Classe tous risques, Claude Sautet, 1960. Sereno monumento sublime, a data é decisiva. Um ano depois do cúmulo do cinematógrafo segundo Robert Bresson, no mesmo ano de Acossado - o que equivale a pensar em toda a nouvelle vague -, sete anos antes de O Samurai de Jean-Pierre Melville, finais do período dourado do classicismo de Hollywood, dos grandes noirs, etc...

É uma baliza importante, pois dentro do filme está tudo isto e muito do que viria. É o minimalismo apaixonante e distanciado de Bresson, a doçura de Belmondo ou a implacabilidade de Lino Ventura (qual Bogart), é a depuração máxima e ao mesmo tempo virgem de todas as peças atmosféricas dos noirs - para o lado da sofisticação hawksiana e da singeleza de Lewis.
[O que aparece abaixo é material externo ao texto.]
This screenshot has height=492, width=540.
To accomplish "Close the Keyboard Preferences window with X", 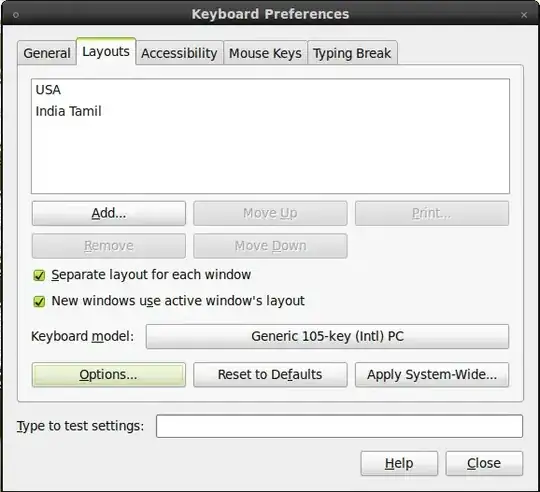I will click(524, 15).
É grave, é implacável, é nostálgico e seco. É tudo o que Truffaut falhou em De Repente, Num Domingo - um cinzelado sobre o blanc et noir que destrói qualquer idéia de gênero.

Depois, aquela dialética entre os dois personagens principais, bem como os percursos contrários e aproximativos, são de uma crueza terrífica - o trabalho sobre os destinos. Melville iria dizer que Sautet era melhor que ele. Não posso comentar coisas destas.